* **RECORDS PROVIDED**:
____________

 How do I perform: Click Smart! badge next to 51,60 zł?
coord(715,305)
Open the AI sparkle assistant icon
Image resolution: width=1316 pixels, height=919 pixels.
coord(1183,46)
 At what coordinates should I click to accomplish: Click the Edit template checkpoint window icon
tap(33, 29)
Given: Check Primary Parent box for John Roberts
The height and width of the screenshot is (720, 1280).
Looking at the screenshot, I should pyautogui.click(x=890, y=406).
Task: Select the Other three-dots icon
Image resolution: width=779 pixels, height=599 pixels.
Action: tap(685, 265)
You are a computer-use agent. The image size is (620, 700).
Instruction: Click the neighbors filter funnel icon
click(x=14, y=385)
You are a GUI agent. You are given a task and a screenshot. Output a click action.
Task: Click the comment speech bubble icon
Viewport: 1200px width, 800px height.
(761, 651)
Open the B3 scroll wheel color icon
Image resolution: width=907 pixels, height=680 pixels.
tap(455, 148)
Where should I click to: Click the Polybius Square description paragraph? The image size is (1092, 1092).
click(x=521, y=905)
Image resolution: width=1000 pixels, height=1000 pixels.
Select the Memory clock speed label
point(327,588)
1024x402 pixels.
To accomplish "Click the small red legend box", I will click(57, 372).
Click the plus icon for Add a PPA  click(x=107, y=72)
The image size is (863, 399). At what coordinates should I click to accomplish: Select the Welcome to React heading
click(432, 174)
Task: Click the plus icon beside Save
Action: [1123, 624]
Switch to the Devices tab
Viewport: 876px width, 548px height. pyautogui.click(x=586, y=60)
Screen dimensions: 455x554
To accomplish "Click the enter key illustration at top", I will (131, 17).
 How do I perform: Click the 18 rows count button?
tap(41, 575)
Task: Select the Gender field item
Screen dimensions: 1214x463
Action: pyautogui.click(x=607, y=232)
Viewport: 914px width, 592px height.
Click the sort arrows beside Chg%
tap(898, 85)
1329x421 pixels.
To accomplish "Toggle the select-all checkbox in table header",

____________

* **EXERCISE DESCRIPTION**:
An exact copy of every record is needed.

* **SOLUTION**:
 How do I perform: Click Smart! badge next to 51,60 zł?
coord(715,305)
Open the AI sparkle assistant icon
Image resolution: width=1316 pixels, height=919 pixels.
coord(1183,46)
 At what coordinates should I click to accomplish: Click the Edit template checkpoint window icon
tap(33, 29)
Given: Check Primary Parent box for John Roberts
The height and width of the screenshot is (720, 1280).
Looking at the screenshot, I should pyautogui.click(x=890, y=406).
Task: Select the Other three-dots icon
Image resolution: width=779 pixels, height=599 pixels.
Action: tap(685, 265)
You are a computer-use agent. The image size is (620, 700).
Instruction: Click the neighbors filter funnel icon
click(x=14, y=385)
You are a GUI agent. You are given a task and a screenshot. Output a click action.
Task: Click the comment speech bubble icon
Viewport: 1200px width, 800px height.
(761, 651)
Open the B3 scroll wheel color icon
Image resolution: width=907 pixels, height=680 pixels.
tap(455, 148)
Where should I click to: Click the Polybius Square description paragraph? The image size is (1092, 1092).
click(x=521, y=905)
Image resolution: width=1000 pixels, height=1000 pixels.
Select the Memory clock speed label
point(327,588)
1024x402 pixels.
To accomplish "Click the small red legend box", I will click(57, 372).
Click the plus icon for Add a PPA  click(x=107, y=72)
The image size is (863, 399). At what coordinates should I click to accomplish: Select the Welcome to React heading
click(432, 174)
Task: Click the plus icon beside Save
Action: [1123, 624]
Switch to the Devices tab
Viewport: 876px width, 548px height. pyautogui.click(x=586, y=60)
Screen dimensions: 455x554
To accomplish "Click the enter key illustration at top", I will (131, 17).
 How do I perform: Click the 18 rows count button?
tap(41, 575)
Task: Select the Gender field item
Screen dimensions: 1214x463
Action: pyautogui.click(x=607, y=232)
Viewport: 914px width, 592px height.
Click the sort arrows beside Chg%
tap(898, 85)
1329x421 pixels.
To accomplish "Toggle the select-all checkbox in table header",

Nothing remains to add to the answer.